Government Funded Research into Fantastic Phonics
EGRA Plus: Liberia
Program Evaluation Report
In 2010, USAID completed a research trial in Liberia, using Early Grade Reading Assessment (EGRA) Plus, which applies a standardised measurement method to benchmark children in grades 2 and 3.
180 schools were randomly selected, and divided into three different groups; no treatment, light treatment, and full EGRA treatment, using a reading program (Fantastic Phonics) of 60 graded stories, with teacher guides.
The children were benchmarked before commencement, and tested on several literacy criteria. It was found that students in Grade 2 (on average) read close to 18 correct words per minute. In comparison, the United States benchmark for “severe risk” is less than 70 correct words per minute.
After 18 months, the children in the full treatment group showed a 250% improvement, compared to their nil- and light-treatment peers.
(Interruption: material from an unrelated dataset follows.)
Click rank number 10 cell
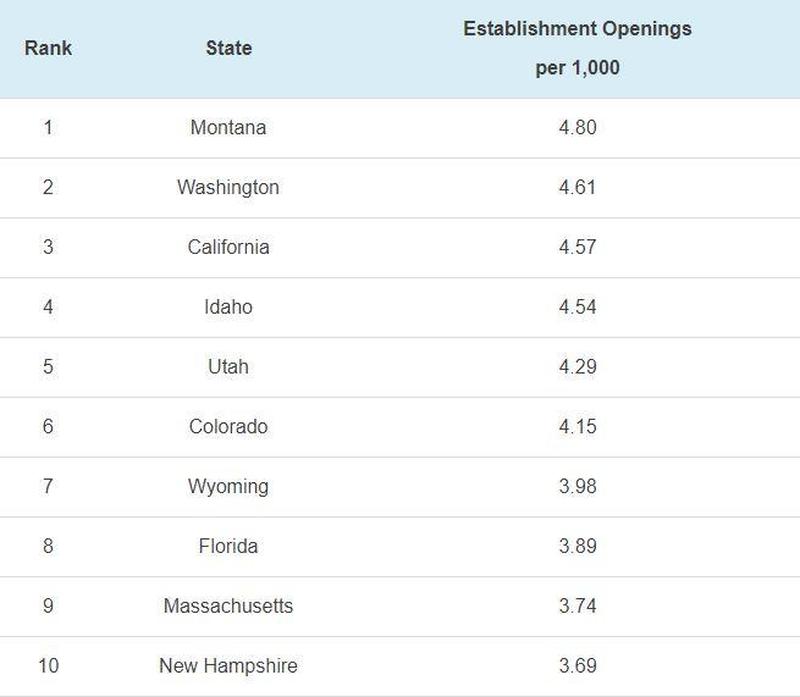The image size is (800, 697). (x=48, y=666)
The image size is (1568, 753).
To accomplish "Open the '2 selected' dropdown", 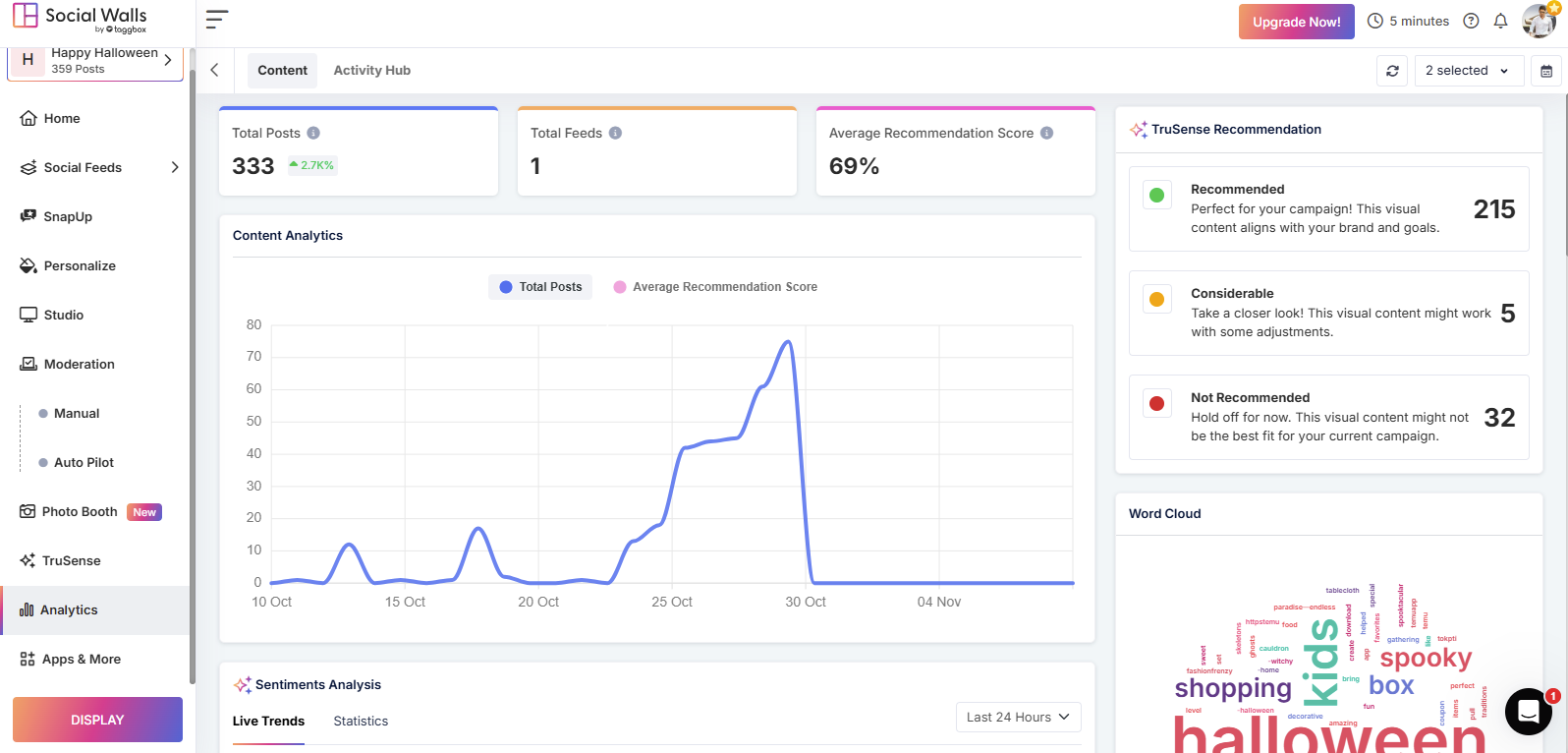I will (1468, 71).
- Cchildren who received the full program performed nearly two and a half times better (250%) compared to their peers who did not.
They achieved …
- 1.9 school years jump in phonemic awareness,
- 1.8 school years jump in familiar word reading,
- 8.0 years jump in unfamiliar word fluency,
- 1.9 years jump in oral reading fluency,
- 2.0 years jump in reading comprehension, and
- 1.8 years jump in listening comprehension.
1. Executive Summary
Building on the success of the Early Grade Reading Assessment (EGRA) as a measurement tool, many countries have begun to show interest in moving away from assessments alone and toward interventions focused on changing teacher pedagogy, and as a result, increasing student reading achievement. Liberia, for example, began an EGRA-based intervention, called EGRA Plus: Liberia, in 2008. The results from the EGRA Plus midterm evaluation showed very promising results on a variety of learning outcomes. This report is an impact evaluation of the EGRA Plus program at project completion, and it presents compelling evidence that a targeted reading intervention focused on improving the quality of reading instruction in primary schools can have a remarkably large impact on student achievement in a relatively limited amount of time.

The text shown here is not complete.